# 형제 있어요?



## ハチ子

Hello ^_^ 
The sentence I wrote in the title of the topic is right... right?
But I was wondering, why this is not 형제 가 있어요? ..
With 가 

The question is “Do you have brothers?”

Thank you and Happy New Year!


----------



## Hyperpolyglot

형 하고 남동생*이* 있어요?


----------



## boomluck

Yes, I think the sentence is right. 

There must be a reason why '가' is not used there, but unfortunately, I don't know why. 
In my opinion, it is a habit of Koreans. When we speak casually, we omit some words. But when we write formally, we should be careful about omitting words.


----------



## ハチ子

ahaaaa I see ^__^
in fact, it is in my book that it is written so. To tell more precisely, in one ofthe dialogues of the book.
Then I was wondering if "형제 가 있어요?" would be an error with "ka" there.

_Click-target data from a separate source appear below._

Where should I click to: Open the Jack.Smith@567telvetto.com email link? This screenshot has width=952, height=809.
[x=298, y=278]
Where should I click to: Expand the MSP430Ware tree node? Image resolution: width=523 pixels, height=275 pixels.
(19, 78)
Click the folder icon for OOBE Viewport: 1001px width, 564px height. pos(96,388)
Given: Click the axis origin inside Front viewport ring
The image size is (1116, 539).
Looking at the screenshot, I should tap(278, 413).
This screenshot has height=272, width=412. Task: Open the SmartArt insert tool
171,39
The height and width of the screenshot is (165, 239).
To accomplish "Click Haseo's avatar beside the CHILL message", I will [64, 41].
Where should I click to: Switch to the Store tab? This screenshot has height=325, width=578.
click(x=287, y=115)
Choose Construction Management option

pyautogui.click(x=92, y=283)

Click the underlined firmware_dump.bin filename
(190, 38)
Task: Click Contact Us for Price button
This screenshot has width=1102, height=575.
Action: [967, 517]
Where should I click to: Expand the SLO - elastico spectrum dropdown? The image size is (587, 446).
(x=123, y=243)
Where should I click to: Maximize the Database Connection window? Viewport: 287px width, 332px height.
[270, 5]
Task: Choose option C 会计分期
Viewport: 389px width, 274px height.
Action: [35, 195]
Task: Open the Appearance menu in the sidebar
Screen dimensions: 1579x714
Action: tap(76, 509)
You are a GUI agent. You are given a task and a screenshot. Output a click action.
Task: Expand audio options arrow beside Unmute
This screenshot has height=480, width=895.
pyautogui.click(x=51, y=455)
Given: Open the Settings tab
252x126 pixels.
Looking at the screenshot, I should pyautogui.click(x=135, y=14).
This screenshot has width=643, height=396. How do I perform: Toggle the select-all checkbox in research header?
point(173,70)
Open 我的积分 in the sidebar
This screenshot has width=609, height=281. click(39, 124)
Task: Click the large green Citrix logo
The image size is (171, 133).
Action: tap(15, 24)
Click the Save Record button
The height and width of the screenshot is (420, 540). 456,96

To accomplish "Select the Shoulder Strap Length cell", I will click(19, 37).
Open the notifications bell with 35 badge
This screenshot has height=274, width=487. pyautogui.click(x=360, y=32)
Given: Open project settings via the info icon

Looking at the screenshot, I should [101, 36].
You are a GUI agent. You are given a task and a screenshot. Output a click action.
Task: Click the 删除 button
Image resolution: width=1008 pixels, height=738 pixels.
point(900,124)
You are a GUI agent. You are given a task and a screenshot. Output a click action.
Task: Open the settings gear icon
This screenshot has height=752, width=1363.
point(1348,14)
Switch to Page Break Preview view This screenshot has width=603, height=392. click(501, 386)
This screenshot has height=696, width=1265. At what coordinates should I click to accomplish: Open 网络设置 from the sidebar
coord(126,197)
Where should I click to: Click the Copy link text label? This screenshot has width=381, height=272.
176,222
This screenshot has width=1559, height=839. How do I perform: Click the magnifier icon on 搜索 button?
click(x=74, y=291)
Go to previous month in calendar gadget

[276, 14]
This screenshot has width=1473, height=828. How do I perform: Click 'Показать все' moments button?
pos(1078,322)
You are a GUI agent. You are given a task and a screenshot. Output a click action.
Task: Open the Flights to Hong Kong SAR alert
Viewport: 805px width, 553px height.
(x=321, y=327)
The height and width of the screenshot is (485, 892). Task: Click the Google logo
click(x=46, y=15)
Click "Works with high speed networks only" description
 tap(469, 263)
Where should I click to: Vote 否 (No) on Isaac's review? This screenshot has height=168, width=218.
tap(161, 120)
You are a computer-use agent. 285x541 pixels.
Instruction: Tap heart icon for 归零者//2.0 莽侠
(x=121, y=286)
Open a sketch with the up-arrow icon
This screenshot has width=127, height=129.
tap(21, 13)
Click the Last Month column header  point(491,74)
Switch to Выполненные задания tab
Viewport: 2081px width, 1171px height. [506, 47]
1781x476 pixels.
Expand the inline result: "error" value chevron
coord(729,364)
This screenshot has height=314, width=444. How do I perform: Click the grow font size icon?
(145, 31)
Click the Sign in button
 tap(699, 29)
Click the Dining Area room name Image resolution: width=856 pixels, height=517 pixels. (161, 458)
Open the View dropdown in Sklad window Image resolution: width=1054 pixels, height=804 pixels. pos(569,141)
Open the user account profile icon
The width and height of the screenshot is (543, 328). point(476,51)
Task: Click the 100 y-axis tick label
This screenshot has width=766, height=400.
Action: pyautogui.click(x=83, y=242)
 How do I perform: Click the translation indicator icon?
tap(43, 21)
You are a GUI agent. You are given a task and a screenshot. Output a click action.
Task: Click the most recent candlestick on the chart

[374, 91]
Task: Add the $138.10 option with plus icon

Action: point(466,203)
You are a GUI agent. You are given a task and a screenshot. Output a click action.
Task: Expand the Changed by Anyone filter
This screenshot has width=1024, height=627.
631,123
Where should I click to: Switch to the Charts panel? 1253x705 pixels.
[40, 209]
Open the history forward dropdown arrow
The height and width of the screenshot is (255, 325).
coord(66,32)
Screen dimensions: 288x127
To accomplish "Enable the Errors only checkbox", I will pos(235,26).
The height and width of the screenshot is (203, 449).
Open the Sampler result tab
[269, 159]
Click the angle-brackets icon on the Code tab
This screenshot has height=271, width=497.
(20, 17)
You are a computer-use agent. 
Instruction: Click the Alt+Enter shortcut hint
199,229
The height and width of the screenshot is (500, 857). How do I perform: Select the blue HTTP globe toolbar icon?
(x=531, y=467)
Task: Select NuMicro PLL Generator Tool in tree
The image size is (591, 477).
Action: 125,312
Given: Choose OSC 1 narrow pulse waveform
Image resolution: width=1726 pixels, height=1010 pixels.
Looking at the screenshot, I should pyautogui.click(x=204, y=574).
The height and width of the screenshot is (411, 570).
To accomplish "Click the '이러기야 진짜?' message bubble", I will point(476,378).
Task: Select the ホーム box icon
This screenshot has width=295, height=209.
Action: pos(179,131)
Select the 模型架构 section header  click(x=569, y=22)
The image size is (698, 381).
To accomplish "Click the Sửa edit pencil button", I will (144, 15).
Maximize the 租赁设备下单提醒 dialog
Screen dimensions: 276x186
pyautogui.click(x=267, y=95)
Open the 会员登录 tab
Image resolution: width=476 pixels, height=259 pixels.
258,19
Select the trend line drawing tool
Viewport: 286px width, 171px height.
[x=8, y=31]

Hmm... let's learn it without the "ka" I guess ^^; 
thank you again!! Have a nice day


----------



## Hyperpolyglot

ka is more like 카, 가 is more like ga


----------



## ハチ子

thank you Hyper ^_^


----------



## cherine

ハチ子 said:


> Hmm... let's learn it without the "ka" I guess ^^;


Koreans tend to drop many particles when speaking, but it's always better to learn the correct or standard way so that you can write properly and understand those who do.


----------



## user829220

If we want to put 가, 
we can say 형제가 있’나’요 
It is kind of nuance things i think..
There are no rules
I just think 형제가 있어요? is sounds weird.


----------